23:55 PM

One of San Francisco's last venture capital firms quietly bets on the next generation of media tech companies

By Tom Foremski for SiliconValleyWatcher

Walden VC.gifI've often discussed how best to fund development of new media technologies - and I've said that I believe many new companies will use private funding, rather than venture capital. So it was interesting to talk recently with Alex Gove and Steve Eskenazi from WaldenVC, one of the last VC firms in San Francisco.

I was delighted to find that these guys "get" this whole thing I'm calling media technologies. WaldenVC has been quietly making some very astute investments in digital media companies, leading rounds for ten companies. They've accumulated an interesting portfolio with a lot of diversity.

I'm sure there is a ten-bagger in there. Maybe it's Shawn Fanning's new digital music distribution company Snowcap. Shawn, of course, is the founder/creator of Napster, the former scourge of the music industry. Now, everybody is good buddies and Hilary Rosen, his arch-nemesis when she headed the Recording Industry Association of America, is on his board.

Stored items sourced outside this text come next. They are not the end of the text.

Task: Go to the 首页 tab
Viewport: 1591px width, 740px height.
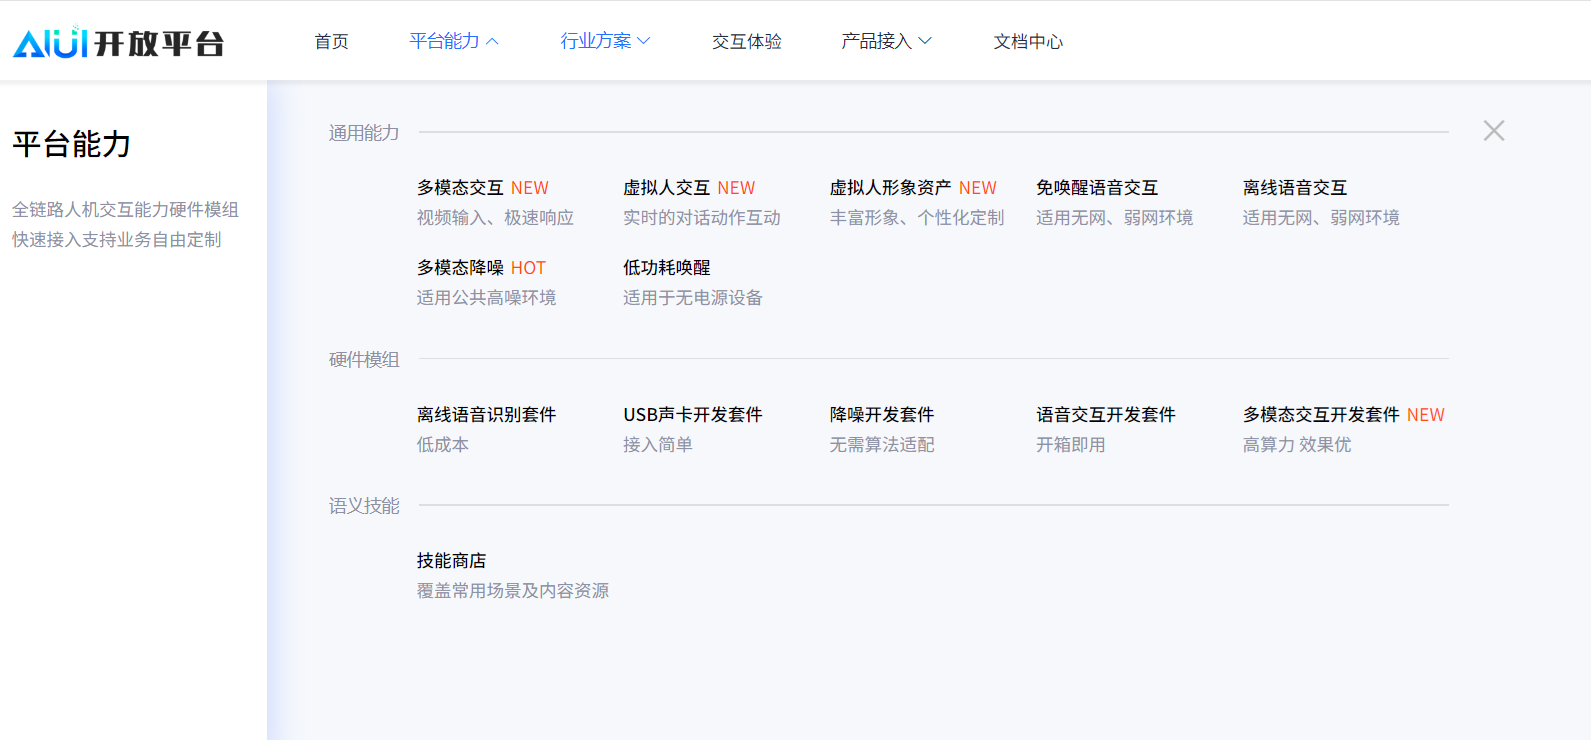Action: (x=331, y=41)
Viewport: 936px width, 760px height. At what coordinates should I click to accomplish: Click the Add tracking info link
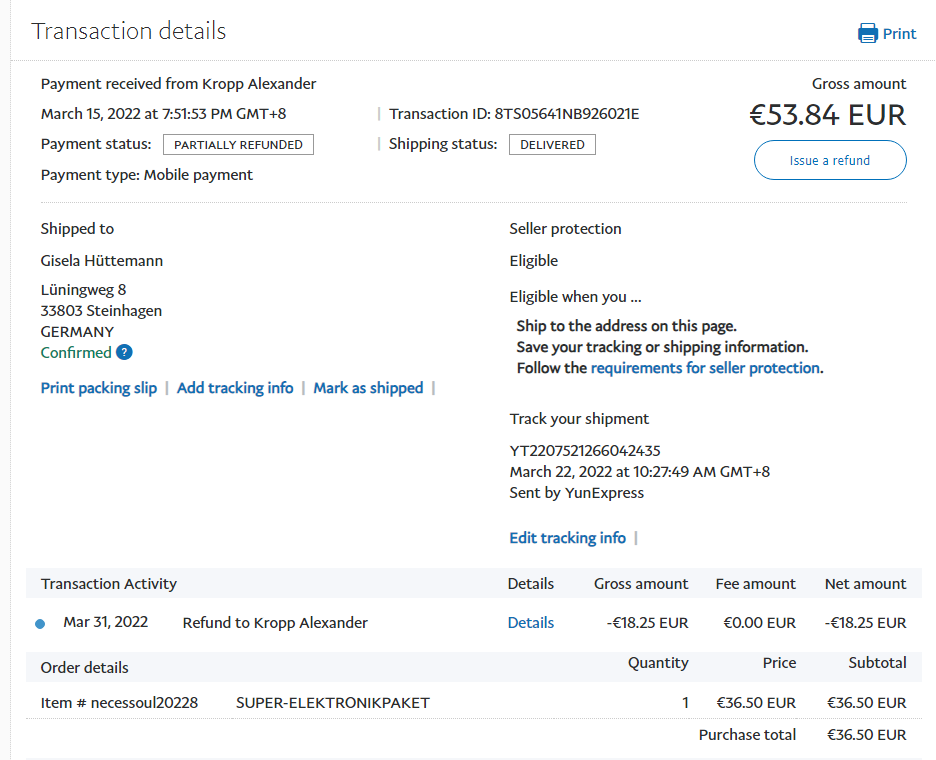coord(235,388)
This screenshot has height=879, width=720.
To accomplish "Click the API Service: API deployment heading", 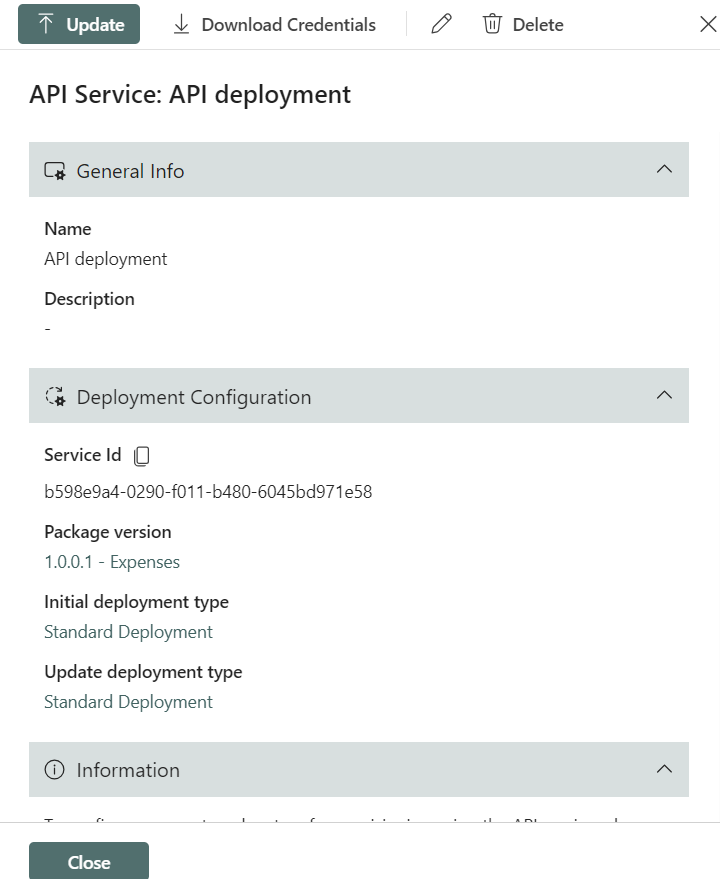I will pyautogui.click(x=190, y=95).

I know Alex, he's a former hack at Red Herring who joined WaldenVC in 1999, just before the dotbomb. But this is my first time meeting with Steve Eskenazi, general partner.

Here's a summary of some of the conversation.

Valuations of startups in the online marketing/advertising sectors are going through the ceiling. Usually, private-company valuations tend to be 40 per cent below comparable public valuations, depending on the sector. Now, valuations of private companies are at a premium over the public valuations. [Ouch.]

Some startups in the online sector already have very healthy revenues and so they don't need investment capital. But the founders are taking money off the table by selling stakes to VCs. [Interesting to see such liquidity events because no IPO or sale of company was involved]

Many young startup companies are seeing fantastic revenues - but they can't collect what they are owed fast enough, so they are burning precious reserves between the time they invoice and when they get paid. The VCs can provide a float. For example, with a $5m monthly revenue it's typical to take 60 days to collect payment from large companies, so it needs a float of $10m, which VCs can provide.

Is that the value proposition for VCs these days - provide the float, I ask? Steve says no, it's also the expert management you get. Most of these companies are run by ad/marketing people and they need help growing the company. I say that it all sounds like an expensive way to go, taking VC money and handing over a hunk of company in order to bring in professional management. Of course Steve disagrees. I guess we will have to wait and see what happens.